There were a number of scrambled egg dishes which is quite with black pudding and potato, others with green asparagus, smoked salmon and shrimp. Fish dishes included baby eels, a special clam dish, mixed fish in casserole, Cantabrian hake, and baby squids in their own ink with rice. (Sally passed on this since she had had it the night before.)

The vegetable dishes included assorted vegetables with Iberian ham, artichoke hearts with Iberian ham, green beens with Iberian ham, segovia style big mushrooms and eggplants cordobesa style. I hesitated to ask if they came with ham.

The meat dishes included included stewed partridge (I had that the night before), chicken fricassee, veal, chicken and beef dishes.

However, according to our guide book and the menu, the two longstanding specialties of the house were suckling pig and roast lamb cooked in the ancient wood-fired oven "firmly built, tastefully decorated with exceptional tiles, where the wood of the evergreen oak gives the heat and the very special taste."

Of course we decided to order the specials. Since we had been eating tapas on our way down to the restaurant, we just had their special Botin salad to start (which included various olives, beets, tuna, and a few vegetables I couldn't recognize, and yes, some ham), a bottle of Madrid regional wine, and a pitcher of Sangria as an aperitif. (Many of the tables seemed to be having the Sangria, and we had had an excellent version in L'Escala on the coast.) While we definitely do not recommend this sangria, we can vouch for the pig and lamb. For dessert, we had the artisinal manchego cheese.
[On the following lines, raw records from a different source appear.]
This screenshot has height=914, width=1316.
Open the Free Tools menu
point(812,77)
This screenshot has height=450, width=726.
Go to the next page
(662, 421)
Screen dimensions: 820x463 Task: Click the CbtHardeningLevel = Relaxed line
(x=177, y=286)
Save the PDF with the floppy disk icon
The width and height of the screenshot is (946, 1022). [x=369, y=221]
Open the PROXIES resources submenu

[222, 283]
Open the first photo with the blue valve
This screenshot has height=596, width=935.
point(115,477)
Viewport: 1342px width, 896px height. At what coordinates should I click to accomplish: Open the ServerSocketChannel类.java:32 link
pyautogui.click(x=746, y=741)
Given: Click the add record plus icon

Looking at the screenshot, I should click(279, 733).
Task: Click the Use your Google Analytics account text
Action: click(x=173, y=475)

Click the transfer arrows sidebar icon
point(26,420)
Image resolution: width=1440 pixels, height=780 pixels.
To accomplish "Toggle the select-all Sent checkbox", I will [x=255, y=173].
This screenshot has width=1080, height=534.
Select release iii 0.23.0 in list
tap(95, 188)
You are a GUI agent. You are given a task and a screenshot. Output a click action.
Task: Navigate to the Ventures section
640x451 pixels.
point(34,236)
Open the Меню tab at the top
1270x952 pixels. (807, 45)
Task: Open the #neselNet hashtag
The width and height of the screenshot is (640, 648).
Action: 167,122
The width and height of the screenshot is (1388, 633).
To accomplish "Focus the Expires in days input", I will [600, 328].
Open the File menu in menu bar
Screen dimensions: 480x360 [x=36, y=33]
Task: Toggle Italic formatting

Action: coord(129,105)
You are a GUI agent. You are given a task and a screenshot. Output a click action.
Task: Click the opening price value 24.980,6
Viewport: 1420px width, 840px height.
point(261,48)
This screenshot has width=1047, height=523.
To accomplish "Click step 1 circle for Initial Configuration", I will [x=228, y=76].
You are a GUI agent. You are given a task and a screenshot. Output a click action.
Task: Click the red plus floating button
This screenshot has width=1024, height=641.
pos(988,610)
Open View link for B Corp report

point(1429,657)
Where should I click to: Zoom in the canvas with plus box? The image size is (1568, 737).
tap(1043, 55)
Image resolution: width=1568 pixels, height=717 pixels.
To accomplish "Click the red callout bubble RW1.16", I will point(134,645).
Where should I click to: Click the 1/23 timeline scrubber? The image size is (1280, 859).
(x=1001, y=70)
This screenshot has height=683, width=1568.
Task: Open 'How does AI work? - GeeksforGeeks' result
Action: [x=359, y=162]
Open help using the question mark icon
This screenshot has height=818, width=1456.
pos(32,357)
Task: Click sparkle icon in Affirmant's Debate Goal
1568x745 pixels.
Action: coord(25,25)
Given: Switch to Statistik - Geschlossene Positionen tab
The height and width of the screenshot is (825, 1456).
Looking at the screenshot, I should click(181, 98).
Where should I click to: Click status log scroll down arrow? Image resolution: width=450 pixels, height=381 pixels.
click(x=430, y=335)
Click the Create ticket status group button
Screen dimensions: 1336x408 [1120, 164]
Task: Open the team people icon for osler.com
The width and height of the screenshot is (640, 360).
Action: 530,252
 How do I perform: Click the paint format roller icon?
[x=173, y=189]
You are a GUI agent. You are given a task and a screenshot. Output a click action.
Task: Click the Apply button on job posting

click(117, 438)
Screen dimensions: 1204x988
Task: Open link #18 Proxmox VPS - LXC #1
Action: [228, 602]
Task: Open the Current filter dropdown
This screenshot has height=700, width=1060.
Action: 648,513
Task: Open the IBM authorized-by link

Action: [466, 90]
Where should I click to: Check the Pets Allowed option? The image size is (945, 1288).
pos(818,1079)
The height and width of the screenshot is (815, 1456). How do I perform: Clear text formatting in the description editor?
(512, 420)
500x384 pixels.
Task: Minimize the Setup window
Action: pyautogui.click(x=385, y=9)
The young Italian couple at the next table had the Italian version of our guide book. They too were enjoying the pig and lamb, and later joined us in taking photos of the travelling musicians who came down to our cellar to serenade us around midnight.

Even at this hour, the restaurant was quite full, and Sally and I are now worrying whether we will be able to adjust to much earlier dinners, in much younger restaurants, when we shortly return to Vancouver.